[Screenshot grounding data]
++++++++

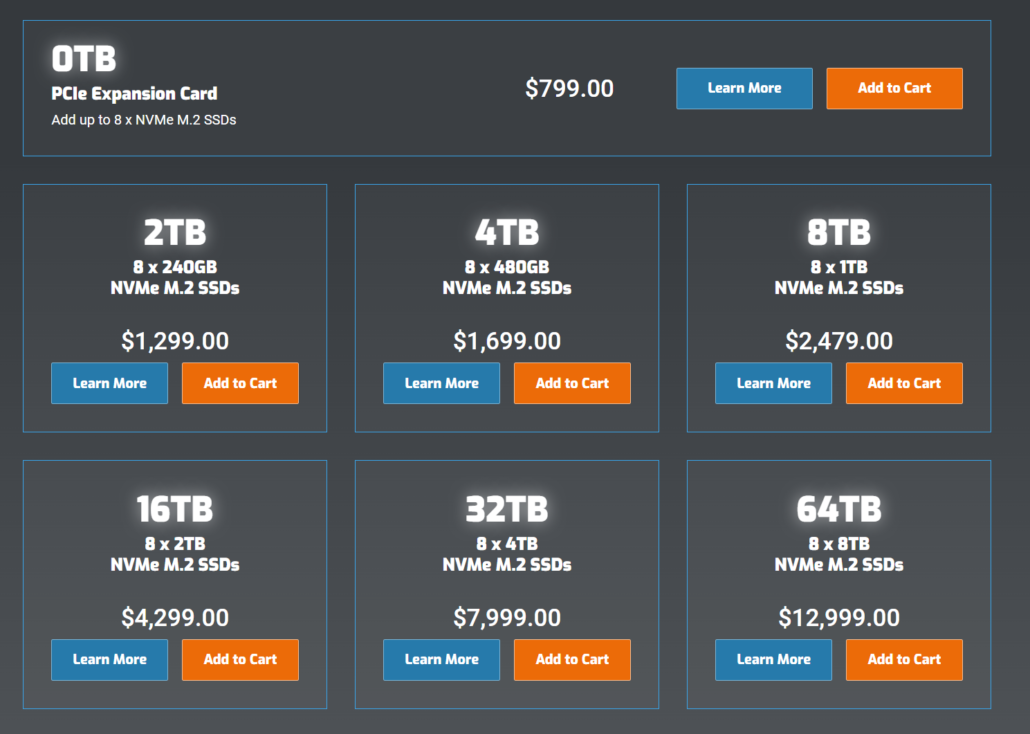Click Learn More under the 4TB configuration

[x=441, y=383]
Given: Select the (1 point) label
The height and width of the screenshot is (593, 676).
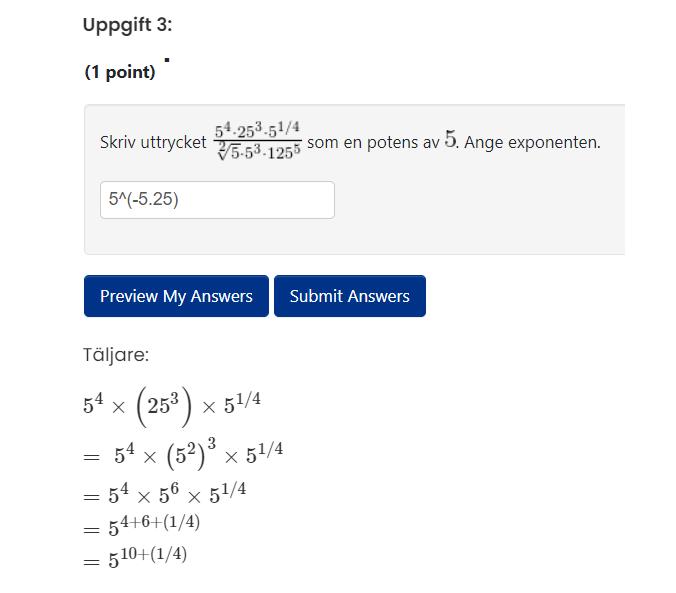Looking at the screenshot, I should 120,72.
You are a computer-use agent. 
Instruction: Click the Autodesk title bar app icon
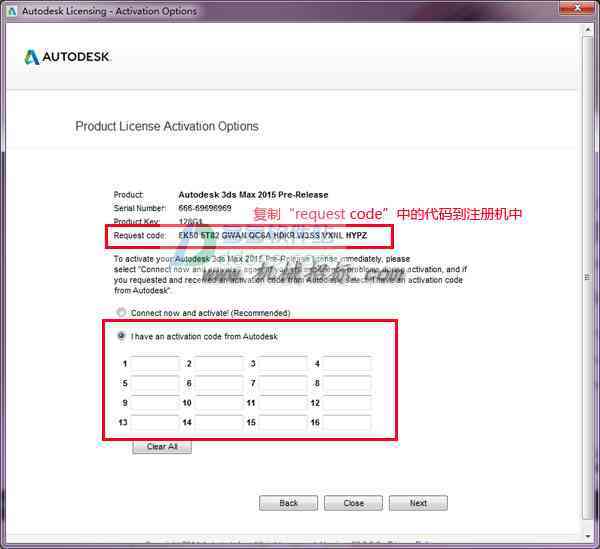tap(12, 11)
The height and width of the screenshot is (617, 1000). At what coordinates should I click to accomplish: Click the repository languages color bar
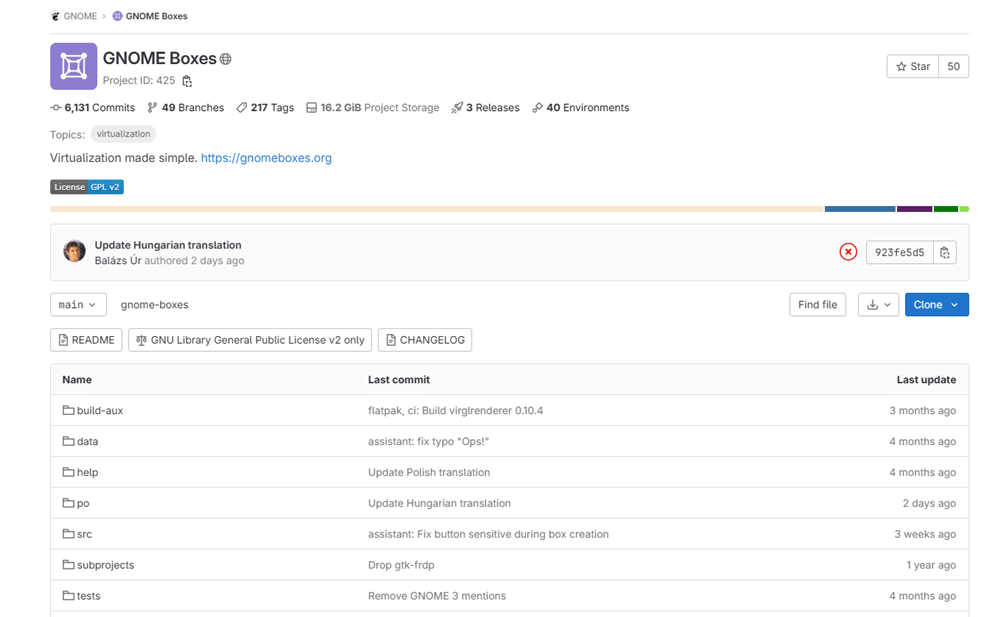pos(509,209)
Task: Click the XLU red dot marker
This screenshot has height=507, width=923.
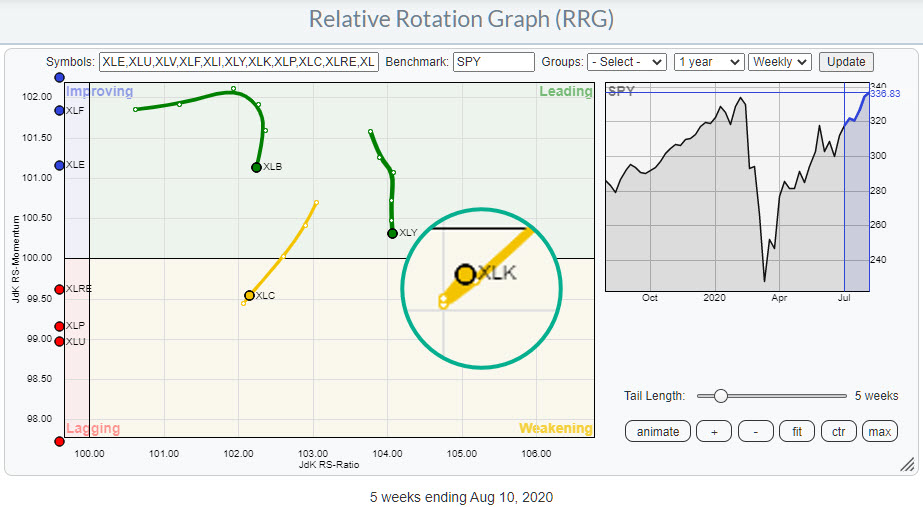Action: pyautogui.click(x=60, y=341)
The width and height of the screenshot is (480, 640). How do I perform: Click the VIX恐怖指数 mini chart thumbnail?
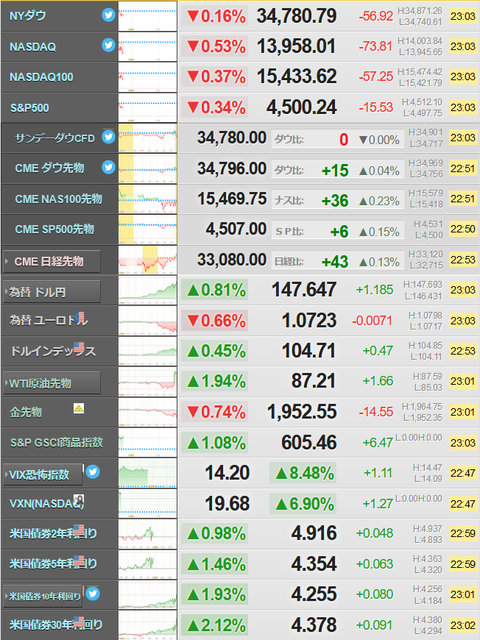(148, 473)
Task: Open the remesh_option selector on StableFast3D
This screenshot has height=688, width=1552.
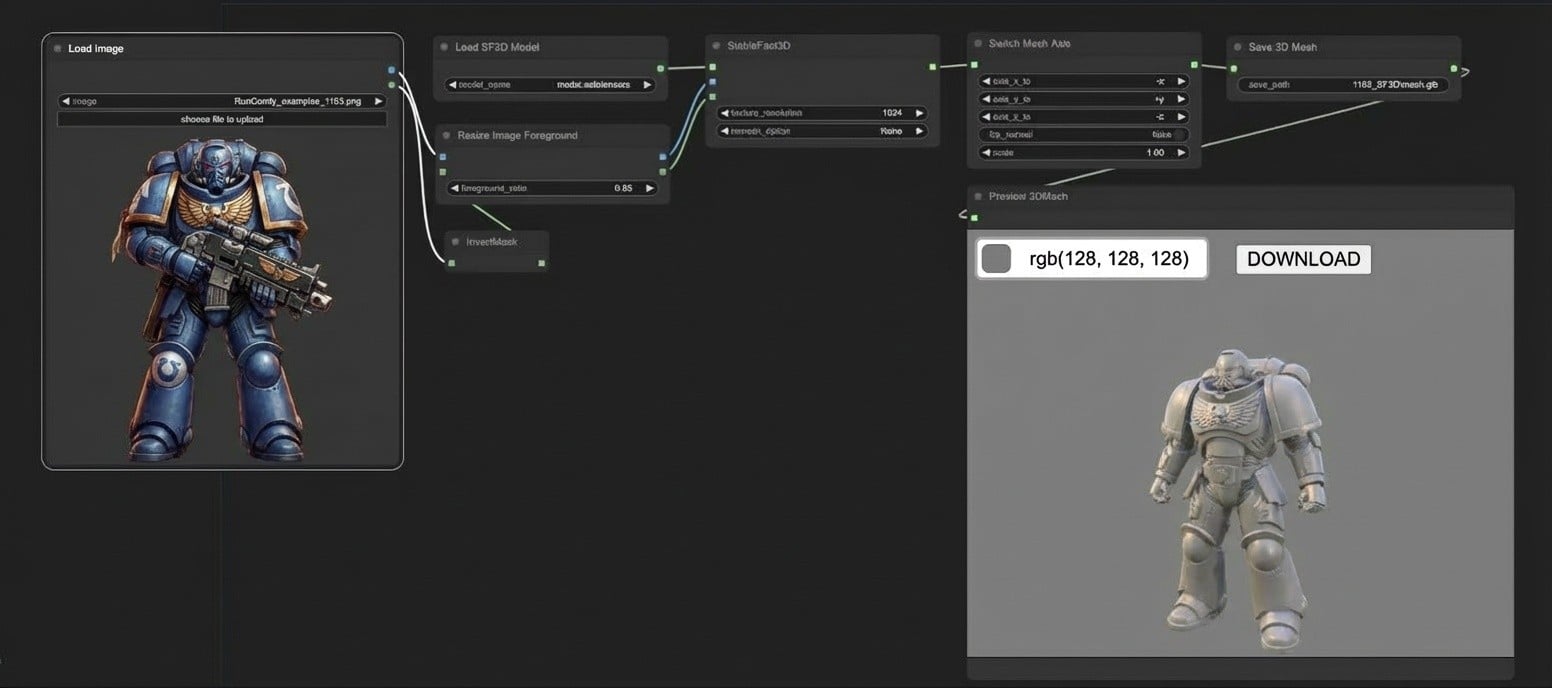Action: (x=820, y=131)
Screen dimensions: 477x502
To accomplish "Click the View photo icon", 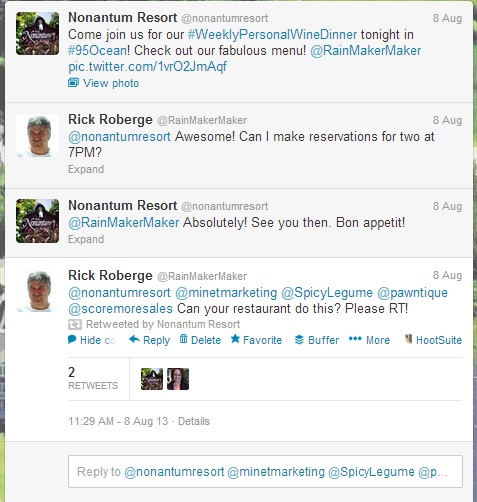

++++++++

With the pictures left out, give again exactly the lines from the one with "Task: Open the" through the end of the data, both included.

- _Answer box_
Task: Open the remesh_option selector on StableFast3D
This screenshot has height=688, width=1552.
Action: (x=820, y=131)
Screen dimensions: 477x502
To accomplish "Click the View photo icon", 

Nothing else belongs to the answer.